### Task instructions
The required output is the exact run of lines in the listing below from the line holding "Image resolution: width=999" through the line holding "Open the Main Menu item", with no pictures.

━━━━━━━━

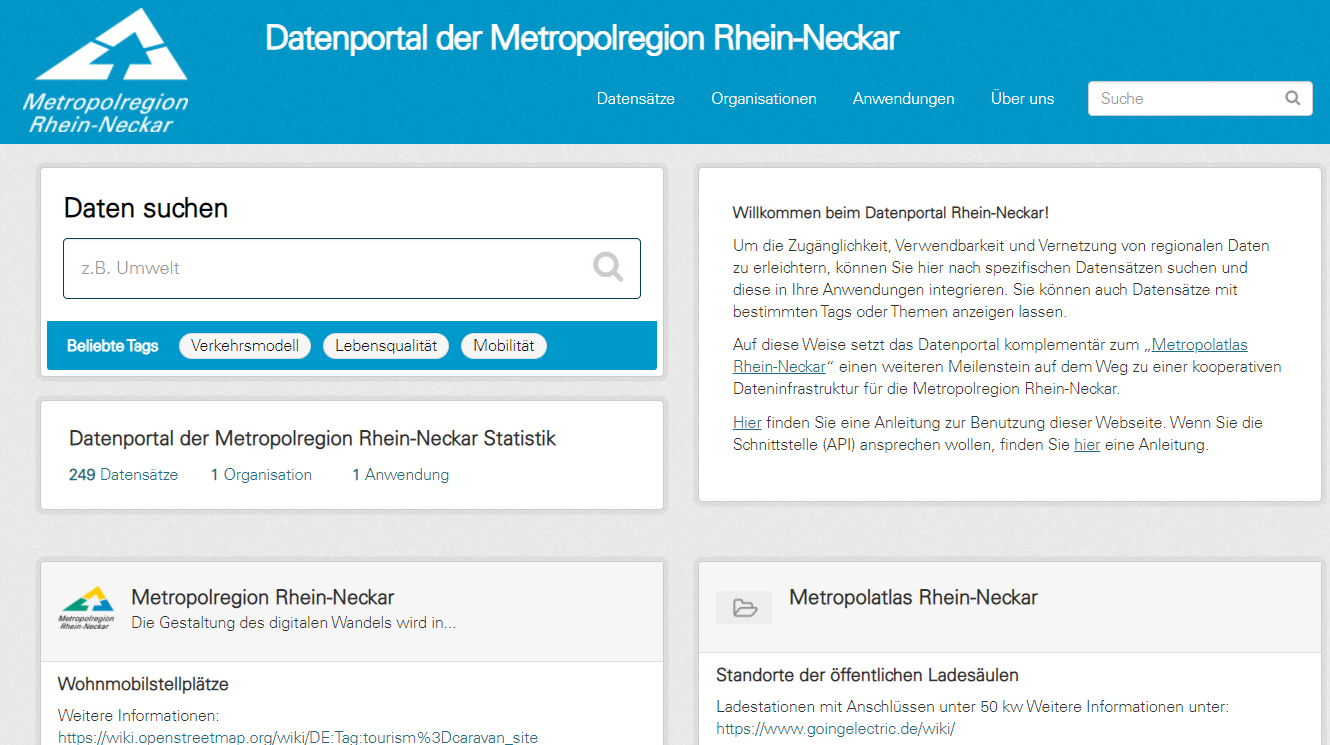1330x745 pixels.
Task: Open the 1 Anwendung statistic link
Action: 400,475
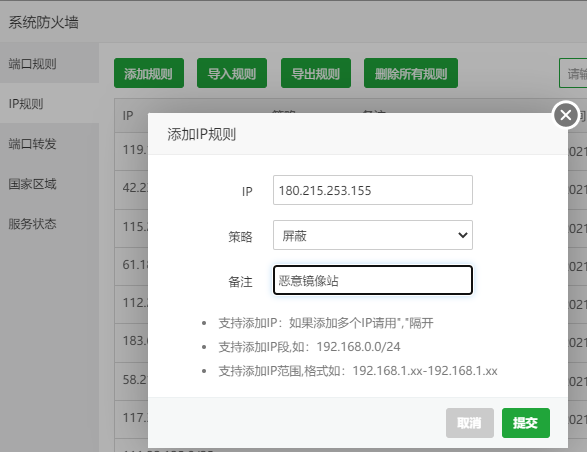This screenshot has height=452, width=587.
Task: Open the 服务状态 sidebar tab
Action: click(x=49, y=224)
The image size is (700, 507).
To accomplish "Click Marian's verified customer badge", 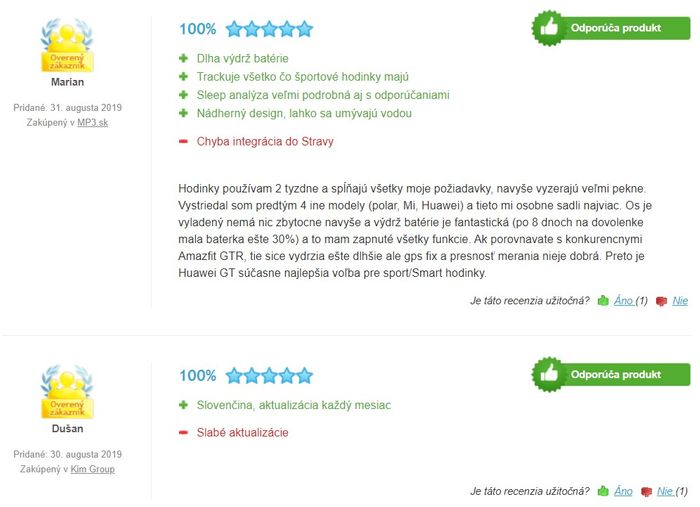I will [x=67, y=45].
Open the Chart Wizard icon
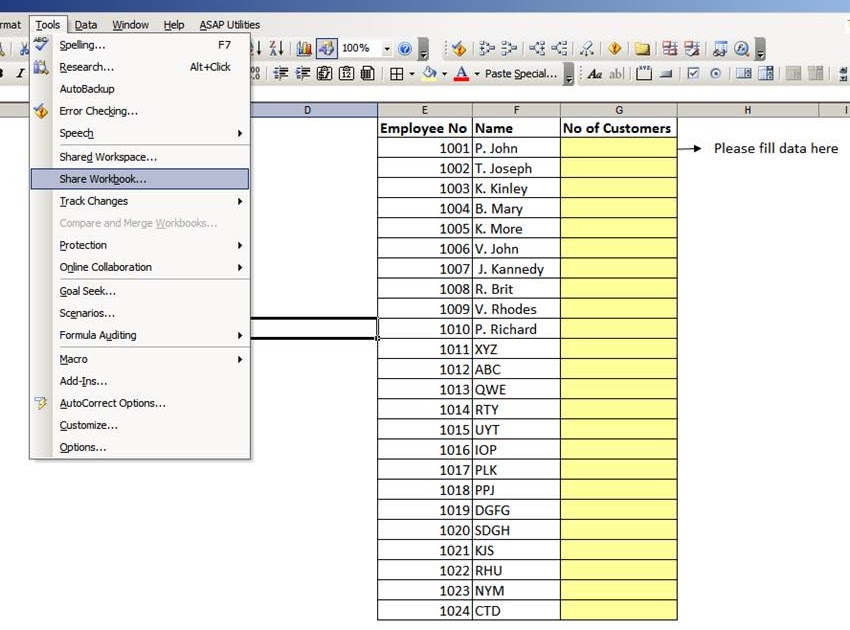 303,47
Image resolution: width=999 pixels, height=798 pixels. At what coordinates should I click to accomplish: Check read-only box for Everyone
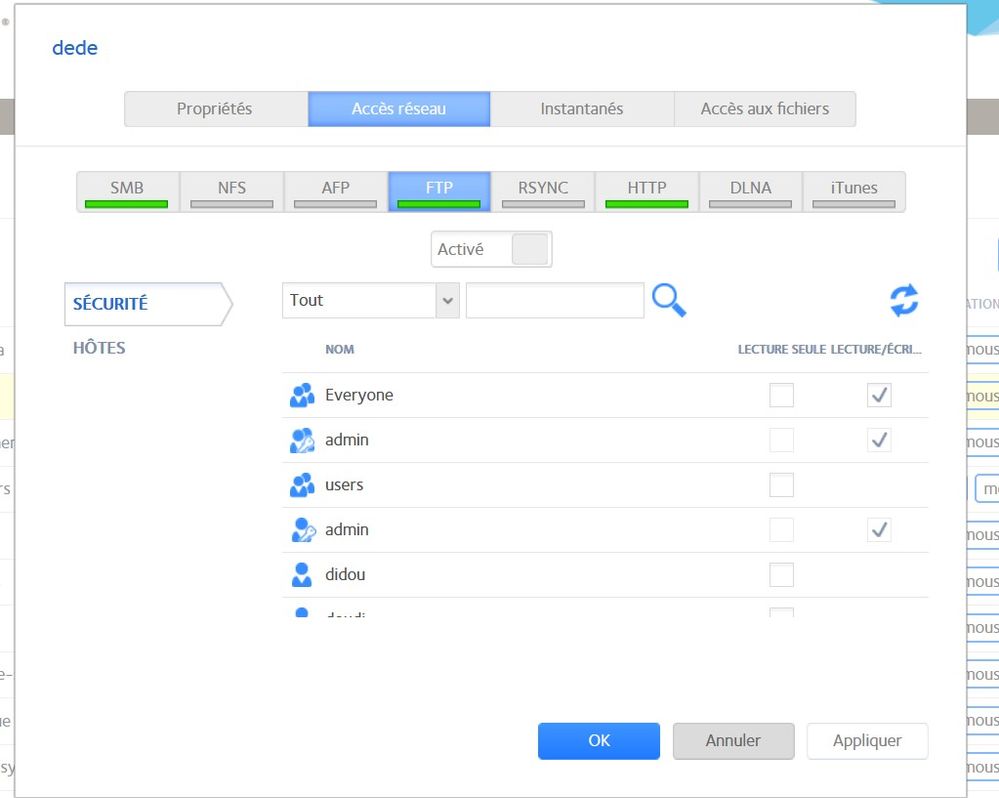click(781, 395)
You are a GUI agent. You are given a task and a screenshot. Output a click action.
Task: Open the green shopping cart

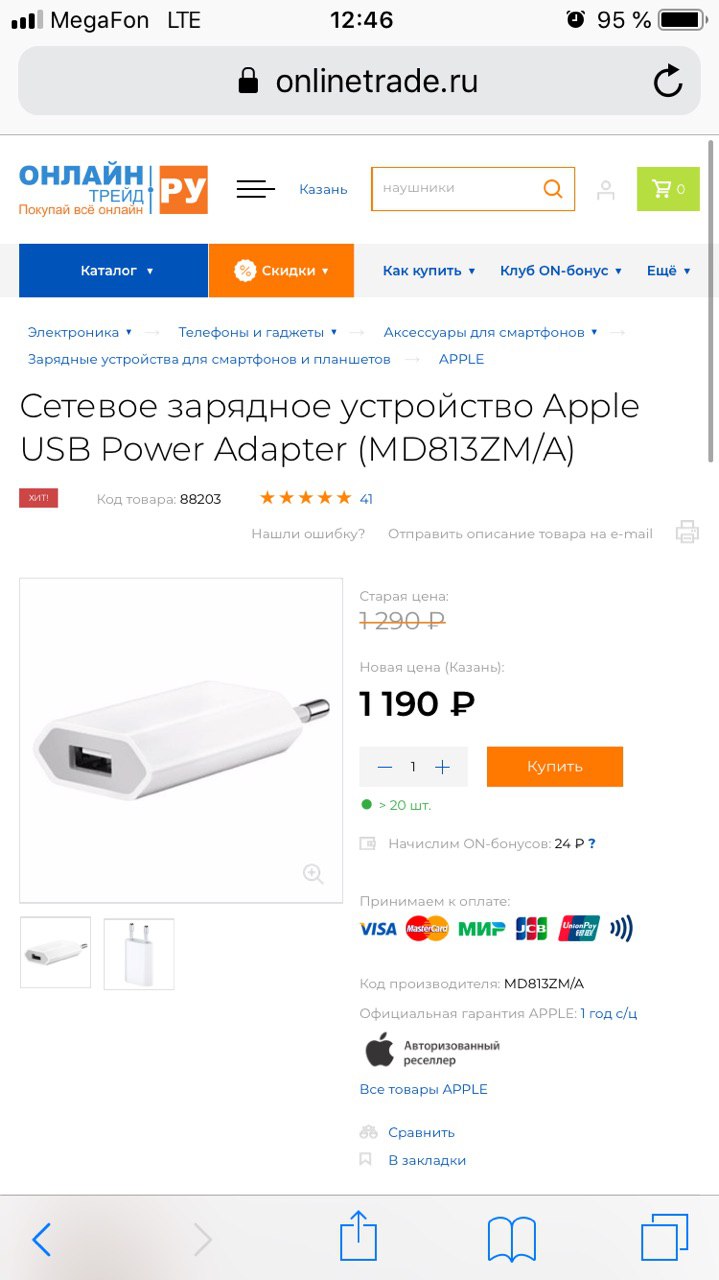click(x=668, y=189)
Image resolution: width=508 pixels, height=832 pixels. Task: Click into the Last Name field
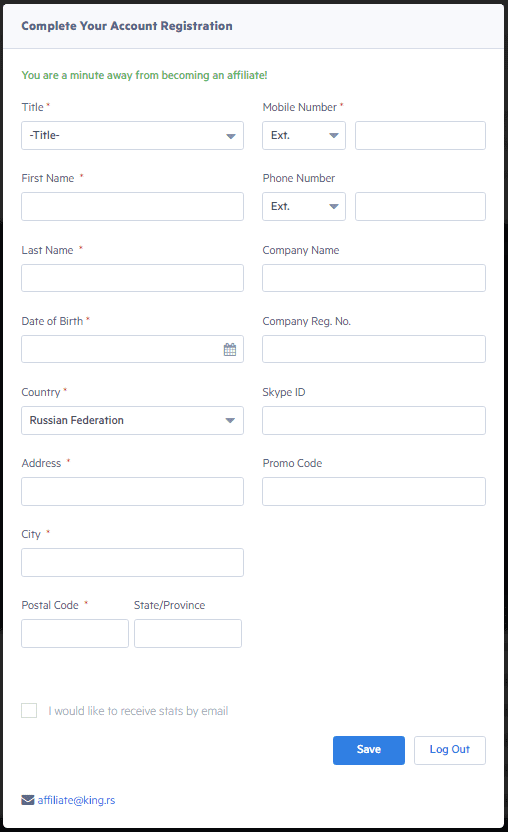click(x=132, y=278)
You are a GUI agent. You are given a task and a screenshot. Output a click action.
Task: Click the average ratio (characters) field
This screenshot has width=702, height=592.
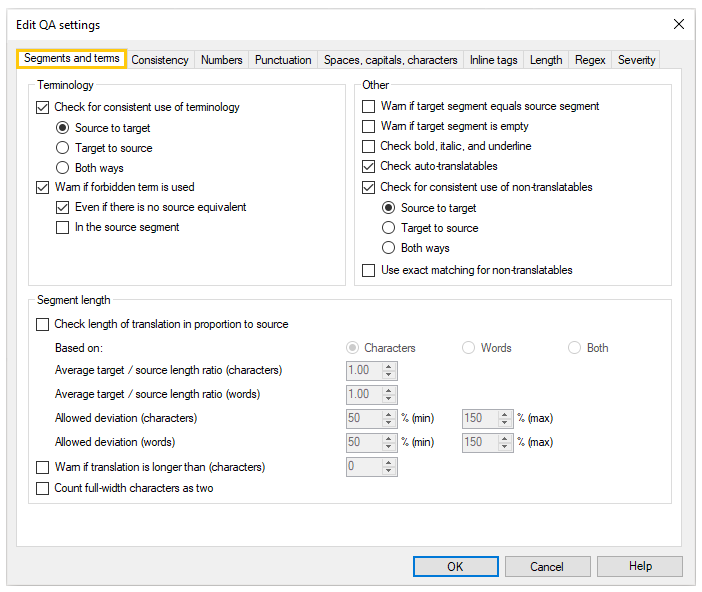(363, 370)
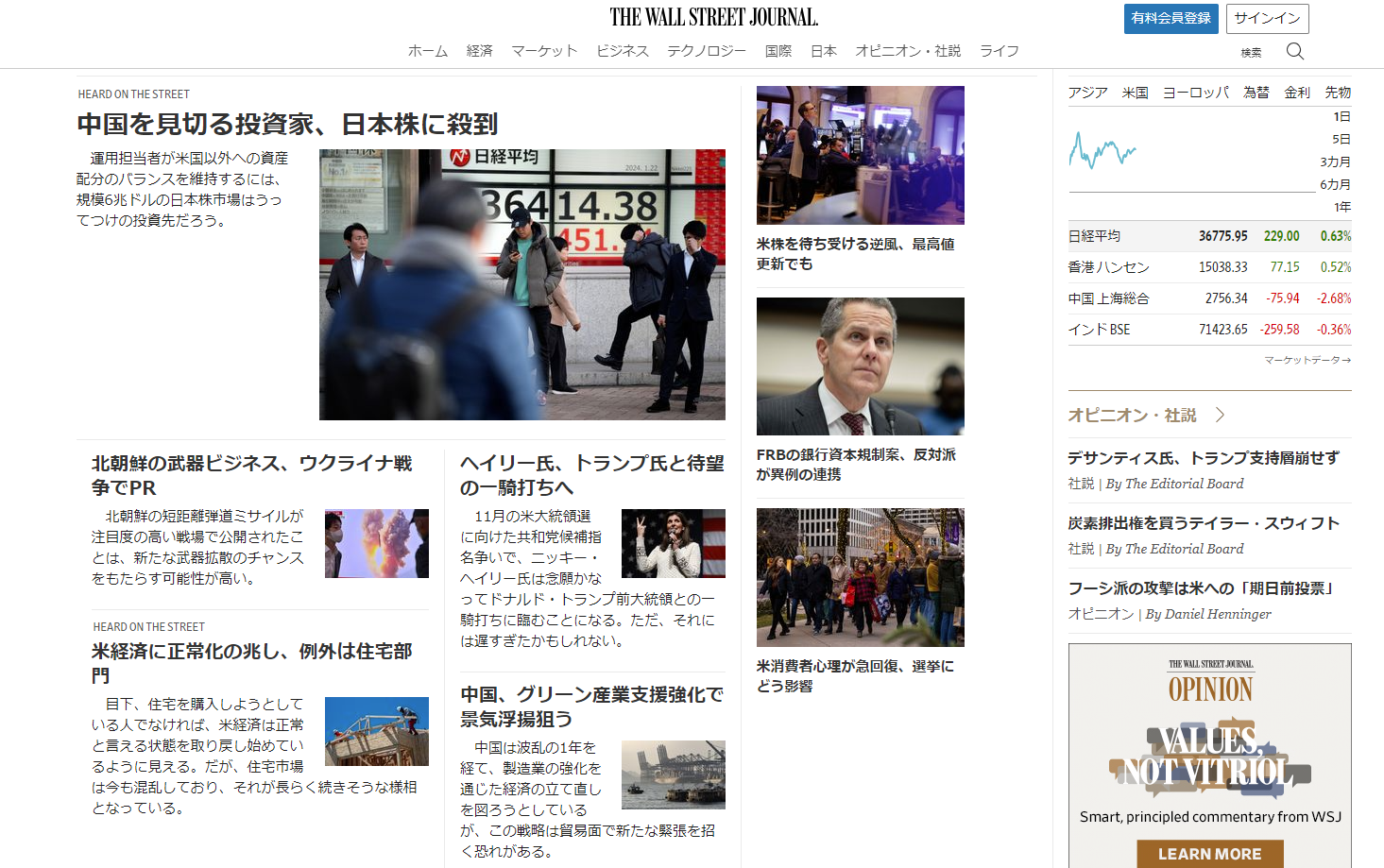The image size is (1384, 868).
Task: Click the Nikkei sparkline chart
Action: pyautogui.click(x=1102, y=151)
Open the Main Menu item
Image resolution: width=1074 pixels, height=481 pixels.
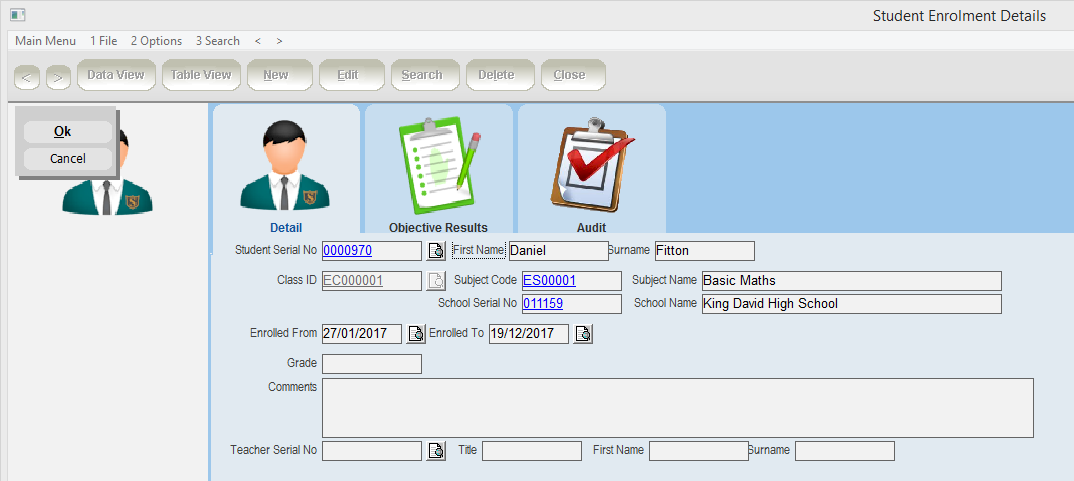pos(45,41)
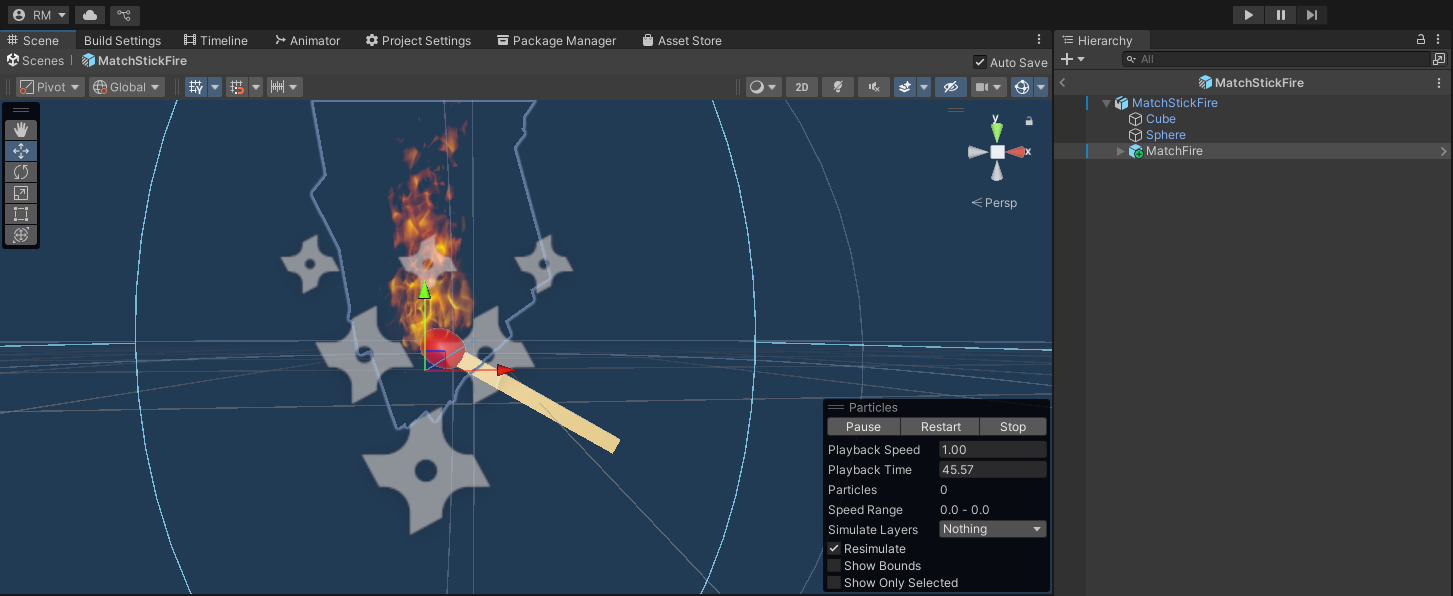Open the Simulate Layers dropdown
1453x596 pixels.
pyautogui.click(x=992, y=529)
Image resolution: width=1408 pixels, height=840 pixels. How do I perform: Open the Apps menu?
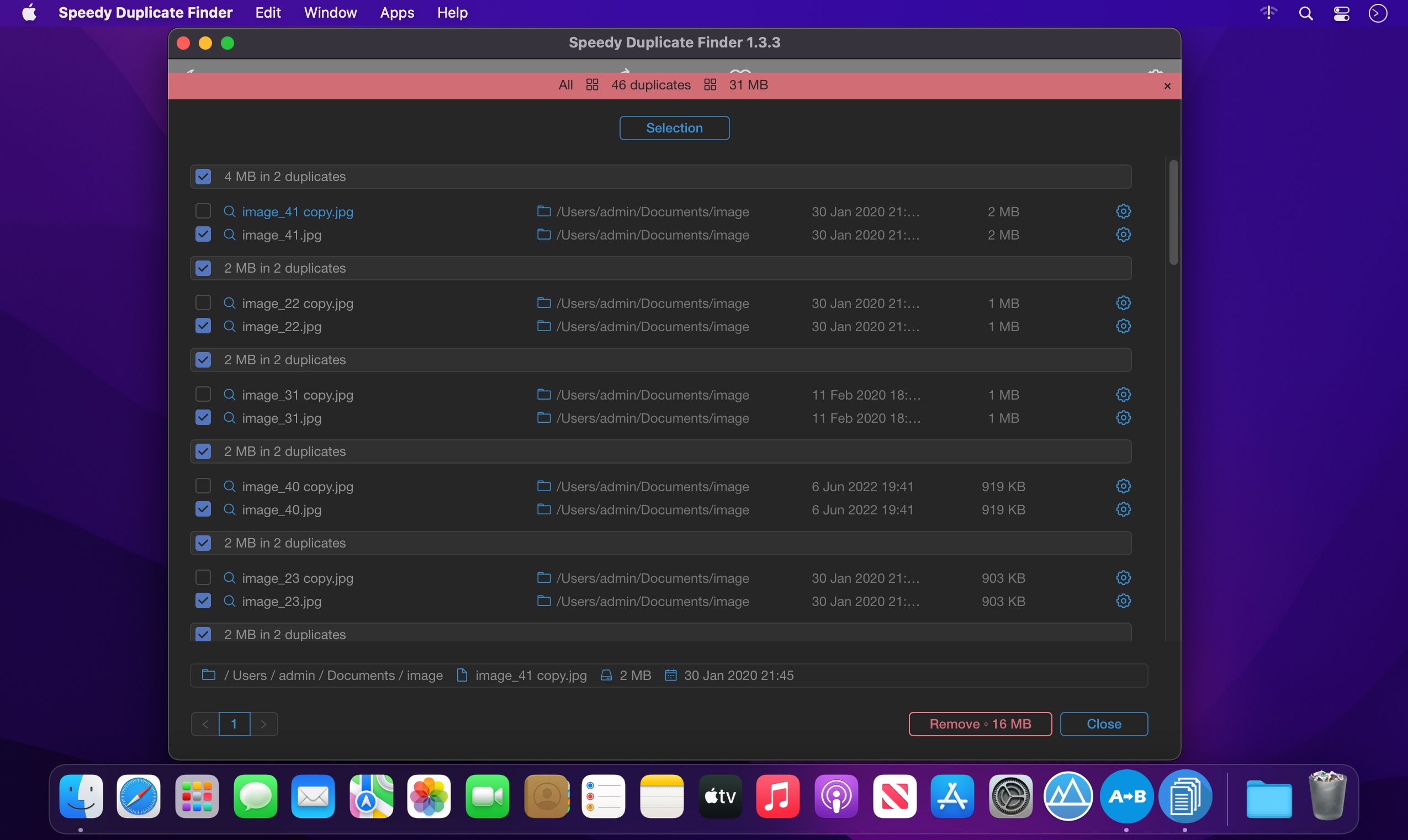click(397, 13)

━━━━━━━━

### Answer below
Image resolution: width=999 pixels, height=798 pixels. At what coordinates should I click to accomplish: Check read-only box for Everyone
click(781, 395)
You are a GUI agent. You are given a task and a screenshot. Output a click action.
Task: Open the green shopping cart

click(x=668, y=189)
Image resolution: width=508 pixels, height=832 pixels. Task: Click into the Last Name field
click(x=132, y=278)
You are a GUI agent. You are given a task and a screenshot. Output a click action.
Task: Click the average ratio (characters) field
This screenshot has width=702, height=592.
(363, 370)
The image size is (1384, 868).
Task: Click the Nikkei sparkline chart
Action: pyautogui.click(x=1102, y=151)
Open the Main Menu item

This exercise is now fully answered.